Brief: Copy all of the data below word for word, but leave the pictures out of your answer.

(Entries from a dataset)
* * * *
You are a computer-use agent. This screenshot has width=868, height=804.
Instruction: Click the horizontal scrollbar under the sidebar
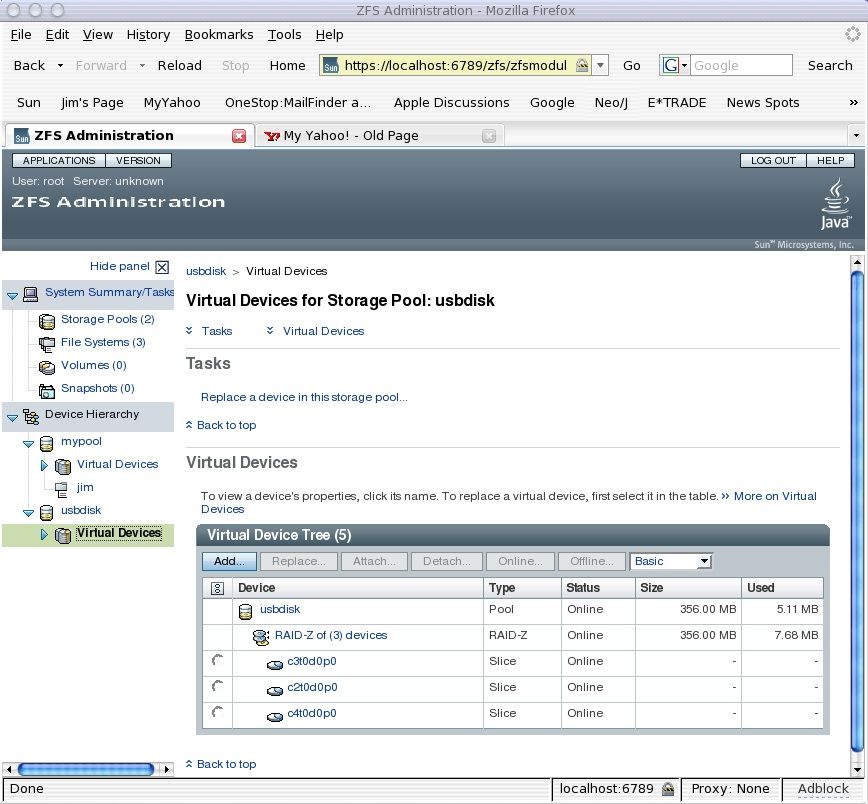click(x=87, y=769)
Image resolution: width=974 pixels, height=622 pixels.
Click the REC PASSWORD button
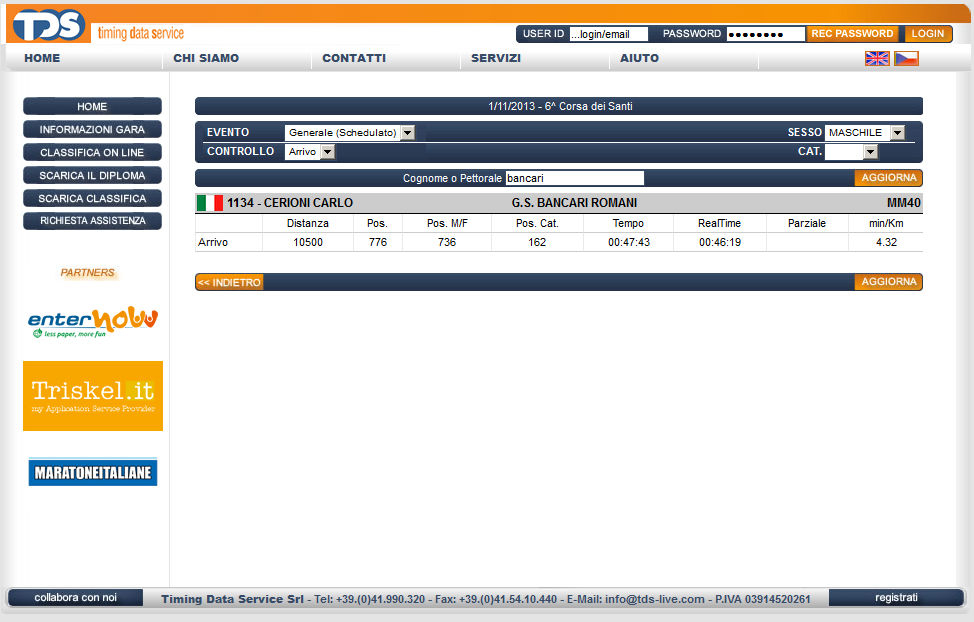852,33
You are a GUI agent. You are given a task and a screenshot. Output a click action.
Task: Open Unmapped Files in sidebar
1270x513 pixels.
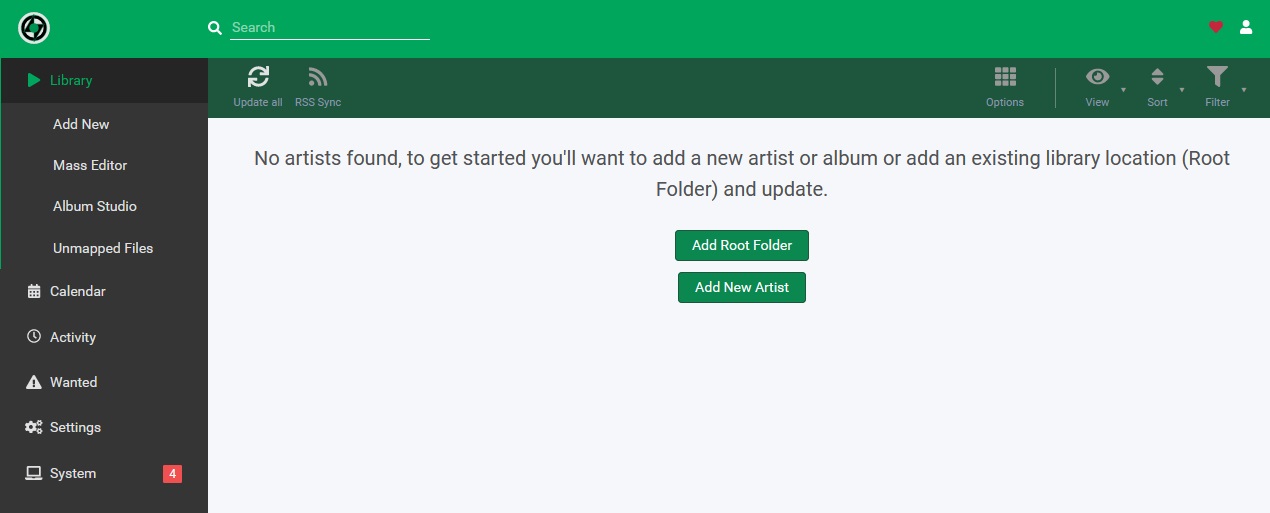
* * * *
Output for this task:
You are a computer-use agent. This screenshot has width=868, height=804.
Instruction: Click the horizontal scrollbar under the sidebar
click(x=87, y=769)
Image resolution: width=974 pixels, height=622 pixels.
Click the REC PASSWORD button
852,33
You are a GUI agent. You are given a task and a screenshot. Output a click action.
Task: Open Unmapped Files in sidebar
1270x513 pixels.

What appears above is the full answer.